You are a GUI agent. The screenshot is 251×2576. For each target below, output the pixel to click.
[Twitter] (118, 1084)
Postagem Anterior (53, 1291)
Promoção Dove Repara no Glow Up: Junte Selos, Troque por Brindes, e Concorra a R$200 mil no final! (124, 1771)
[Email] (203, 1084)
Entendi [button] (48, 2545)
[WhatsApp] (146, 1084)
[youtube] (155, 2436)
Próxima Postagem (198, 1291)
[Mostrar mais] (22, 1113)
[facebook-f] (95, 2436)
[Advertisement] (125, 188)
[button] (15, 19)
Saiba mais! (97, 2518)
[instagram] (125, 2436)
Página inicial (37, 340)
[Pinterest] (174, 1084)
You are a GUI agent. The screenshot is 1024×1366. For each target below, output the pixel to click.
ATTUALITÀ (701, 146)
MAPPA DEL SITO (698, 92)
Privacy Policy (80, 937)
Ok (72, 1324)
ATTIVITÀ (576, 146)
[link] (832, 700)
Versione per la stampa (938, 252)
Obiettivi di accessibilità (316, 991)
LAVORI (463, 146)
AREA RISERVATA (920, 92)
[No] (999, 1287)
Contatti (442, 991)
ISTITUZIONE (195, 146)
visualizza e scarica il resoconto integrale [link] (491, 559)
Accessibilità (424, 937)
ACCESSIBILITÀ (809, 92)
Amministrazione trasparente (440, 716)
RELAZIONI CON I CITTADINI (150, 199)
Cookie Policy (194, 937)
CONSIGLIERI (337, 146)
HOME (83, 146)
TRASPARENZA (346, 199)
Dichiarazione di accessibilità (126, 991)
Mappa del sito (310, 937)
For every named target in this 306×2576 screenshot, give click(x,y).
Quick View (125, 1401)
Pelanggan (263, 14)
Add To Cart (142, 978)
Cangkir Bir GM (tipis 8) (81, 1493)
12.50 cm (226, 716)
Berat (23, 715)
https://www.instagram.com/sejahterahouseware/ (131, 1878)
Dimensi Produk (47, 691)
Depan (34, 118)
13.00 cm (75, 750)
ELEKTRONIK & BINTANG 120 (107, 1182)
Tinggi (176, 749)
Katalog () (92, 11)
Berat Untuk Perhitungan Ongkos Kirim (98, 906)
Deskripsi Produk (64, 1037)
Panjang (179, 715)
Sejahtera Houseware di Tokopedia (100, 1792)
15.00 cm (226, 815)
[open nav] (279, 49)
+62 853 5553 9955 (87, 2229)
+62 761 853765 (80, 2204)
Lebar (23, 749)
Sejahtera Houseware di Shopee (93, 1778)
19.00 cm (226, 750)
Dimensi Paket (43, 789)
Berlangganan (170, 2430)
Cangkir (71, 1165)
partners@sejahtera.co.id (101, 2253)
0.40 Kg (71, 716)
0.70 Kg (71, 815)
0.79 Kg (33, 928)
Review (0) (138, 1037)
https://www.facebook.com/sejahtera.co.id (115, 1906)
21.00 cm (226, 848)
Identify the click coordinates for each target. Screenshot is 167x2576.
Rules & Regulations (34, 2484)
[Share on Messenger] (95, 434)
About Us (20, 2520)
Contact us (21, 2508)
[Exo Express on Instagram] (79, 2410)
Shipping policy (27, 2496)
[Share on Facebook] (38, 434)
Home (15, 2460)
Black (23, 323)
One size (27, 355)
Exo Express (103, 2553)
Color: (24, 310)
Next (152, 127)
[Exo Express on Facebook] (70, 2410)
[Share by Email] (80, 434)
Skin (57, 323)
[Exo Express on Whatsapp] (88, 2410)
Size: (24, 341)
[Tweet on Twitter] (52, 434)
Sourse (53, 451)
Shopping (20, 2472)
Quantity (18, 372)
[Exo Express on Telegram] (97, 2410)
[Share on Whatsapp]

■ **What this task involves**: The line containing "[Tweet on Twitter] (52, 434)" and every line after it, through the end of the records, should be repeated exactly and alone.

■ **Response**:
[Tweet on Twitter] (52, 434)
Sourse (53, 451)
Shopping (20, 2472)
Quantity (18, 372)
[Exo Express on Telegram] (97, 2410)
[Share on Whatsapp]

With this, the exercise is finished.